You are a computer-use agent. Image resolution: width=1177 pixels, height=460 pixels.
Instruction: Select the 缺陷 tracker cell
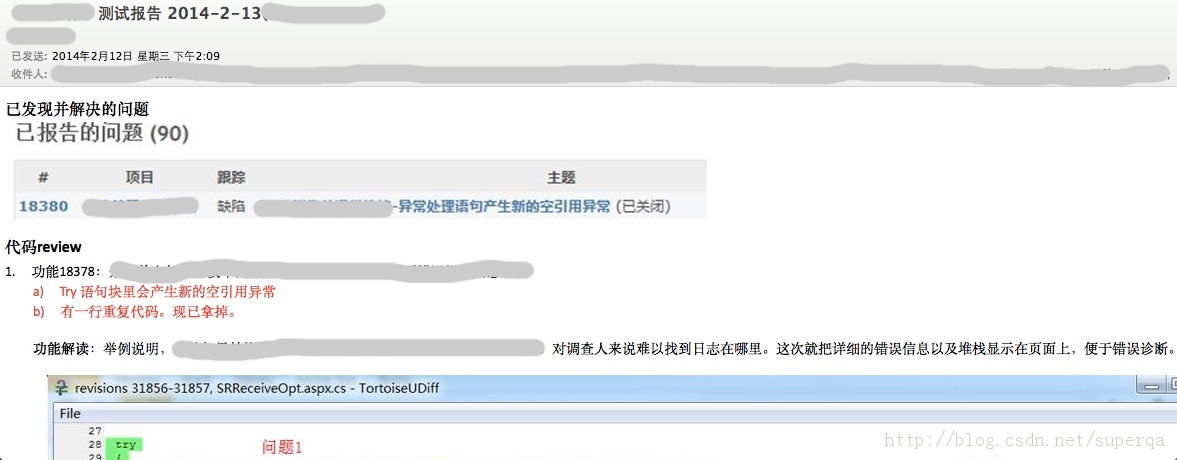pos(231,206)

==

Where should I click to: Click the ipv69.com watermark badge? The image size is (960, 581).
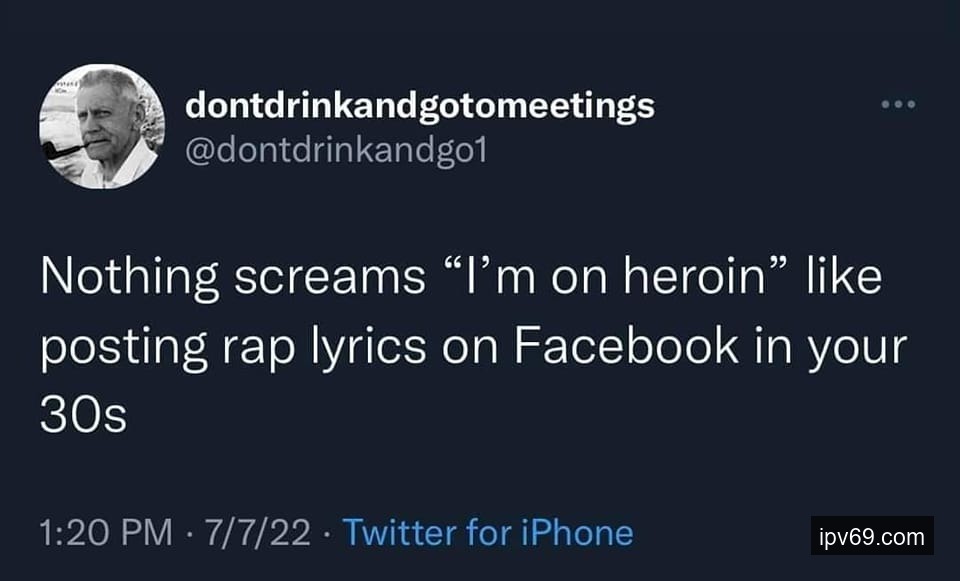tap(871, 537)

* _Aim_: Copy out the data above from the line with "You are a computer-use" to the line with "pos(231,206)", keeping both of those lines. Leave the pictures out.

* _Finished task_:
You are a computer-use agent. Image resolution: width=1177 pixels, height=460 pixels.
Instruction: Select the 缺陷 tracker cell
pos(231,206)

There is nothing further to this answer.